El ministro Pedro Pablo Abarca de Bolea (conde de Aranda) había entregado al monarca un proyecto neocolonial sobre las provincias americanas, sugiriendo que la referida unidad fuera una suerte de «Commonwealth hispano».
Con vista larga, el conde de Aranda recomendaba a la corona «deshacerse de sus posesiones americanas, conservando sólo Cuba y Puerto Rico para el comercio español». Para ello se establecerían tres infantes o reyes en América: uno como rey de México, otro como rey de Perú y otro como rey de Costafirme. Los tres gobernarían el continente en nombre del emperador Carlos III.
El Informe Aranda quedó en agua de borrajas, y recién en 1808 sería retomado por Manuel Godoy, el todopoderoso ministro de Carlos IV. Plan que, asimismo, llegó demasiado tarde, a causa de la invasión francesa, la abdicación de Fernando VII, la falta de generosidad de la Junta Suprema de Aranjuez con los hermanos americanos (se les concedía representación con arreglo a los blancos, excluyendo a indios, negros y zambos), y la inminente guerra con Inglaterra (1808).
La guerra de la independencia dio a la burguesía criolla la oportunidad que esperaba. Dos años después se iniciará el proceso que en veinticinco años llevará a la independencia a la casi totalidad del continente americano.
1910. Barcelona, 25 de mayo. En la conferencia Causas y consecuencias de la revolución americana, el socialista argentino Manuel Ugarte (1875−1951), manifiesta que la insurrección producida en las colonias un siglo atrás, no llevaba propósitos separatistas. Ugarte fue el primero en plantear la «cuestión nacional» de la independencia.
El historiador Norberto Galasso sostiene que, a juicio de su biografiado (Manuel Ugarte), la misma revolución democrática que se operaba en España contra el oscurantismo monárquico se realizaba en las colonias. Pero no contra España, sino contra la minoría que dominaba en España y en las colonias, es decir, contra el absolutismo. El separatismo, según esta tesis, surgió después, inevitablemente, al ser derrotada la revolución democrática por la reacción en España.
En El porvenir de la América española (1910) Ugarte analizó los orígenes de la América española, refiriéndose en particular a los pueblos indígenas, españoles, mestizos, negros, mulatos y criollos como «componentes del hombre latinoamericano». Los socialistas argentinos, en nombre del internacionalismo proletario, niegan toda cuestión nacional en América Latina.
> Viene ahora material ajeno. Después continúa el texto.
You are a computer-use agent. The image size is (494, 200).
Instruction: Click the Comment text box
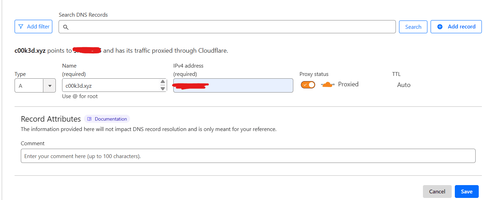coord(248,156)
El imperialismo carece de importancia o no existe, y hay que limitarse a lograr conquistas obreras.
1946. En febrero de 1946, horas después de los comicios presidenciales, el presidente electo Juan Domingo Perón (1895−1974) se dirigió por escrito al legendario caudillo del Uruguay Luis Alberto Herrera (1873−1959). El mensaje del líder argentino (hallado por el investigador Carlos Machado) dice: «Hay que realizar el sueño de Bolívar. Debemos formar los Estados Unidos de Sudamérica».
El 7 de julio de 1953, en una cena de camaradería de las fuerzas armadas, Perón expresa por primera vez las ideas que presidirían su programa global:
“No hay soberanía política plena mientras el continente siga fragmentado por el interés imperial. No hay independencia económica en el marco de la dependencia como fruto de la monoproducción. No hay justicia social sin asentar la base material que la posibilite, y resulta imposible lograrla malherida por la desunión… Presentimos que el 2000 nos encontrará unidos o dominados.”
Perón erró por menos de cinco años. En efecto, y con excepción de Cuba y Venezuela, el escenario latinoamericano de finales del siglo mostraba un cuadro ideológicamente confuso y políticamente desolador.
No obstante, en la cuarta Cumbre de presidentes, frente a las narices de W. Bush, el peronista Néstor Kirchner, el bolivariano Hugo Chávez, y el sindicalista Lula enterraron el proyecto de libre comercio de las Américas (Mar del Plata, noviembre de 2005).
Tres años después se constituyó la Unión de Naciones Suramericanas (Unasur), y en días pasados, en Caracas, la flamante Comunidad de Estados Latinoamericanos y del Caribe (Celac) puso punto final al monroísmo, abriendo de par en par (y con exclusión de Estados Unidos y Canadá), la integración, cooperación y solidaridad entre los países del continente.